| Task objective |
Search the data below for the string "accomplish" and copy all lines where it shows up.

| Task material |

[Start of Attachment]

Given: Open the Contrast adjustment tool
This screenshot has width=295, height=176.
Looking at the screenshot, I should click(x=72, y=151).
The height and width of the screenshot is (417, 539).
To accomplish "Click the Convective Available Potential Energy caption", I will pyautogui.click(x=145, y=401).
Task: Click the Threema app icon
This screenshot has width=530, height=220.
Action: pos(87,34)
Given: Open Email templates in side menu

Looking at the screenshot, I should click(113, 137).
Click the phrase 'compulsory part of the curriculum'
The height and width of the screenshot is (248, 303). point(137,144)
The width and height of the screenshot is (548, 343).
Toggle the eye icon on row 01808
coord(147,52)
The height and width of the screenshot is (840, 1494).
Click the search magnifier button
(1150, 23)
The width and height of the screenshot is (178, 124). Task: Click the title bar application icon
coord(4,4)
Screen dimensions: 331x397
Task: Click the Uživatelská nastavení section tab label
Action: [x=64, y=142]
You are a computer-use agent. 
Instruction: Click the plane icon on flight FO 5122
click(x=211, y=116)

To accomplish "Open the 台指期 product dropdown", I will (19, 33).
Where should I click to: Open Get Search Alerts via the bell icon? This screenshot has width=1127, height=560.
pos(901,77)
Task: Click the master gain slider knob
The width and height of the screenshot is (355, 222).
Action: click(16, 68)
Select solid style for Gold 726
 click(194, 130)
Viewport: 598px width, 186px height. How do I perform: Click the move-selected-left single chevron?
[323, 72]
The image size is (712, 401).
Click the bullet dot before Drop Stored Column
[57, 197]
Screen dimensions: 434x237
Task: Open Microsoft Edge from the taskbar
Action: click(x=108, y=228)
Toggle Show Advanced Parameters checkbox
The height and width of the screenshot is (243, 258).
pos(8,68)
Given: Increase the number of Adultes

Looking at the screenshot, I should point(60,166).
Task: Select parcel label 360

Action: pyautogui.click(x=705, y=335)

[End of Attachment]

| Exercise solution |
To accomplish "Click the Convective Available Potential Energy caption", I will pyautogui.click(x=145, y=401).
To accomplish "Open the 台指期 product dropdown", I will (19, 33).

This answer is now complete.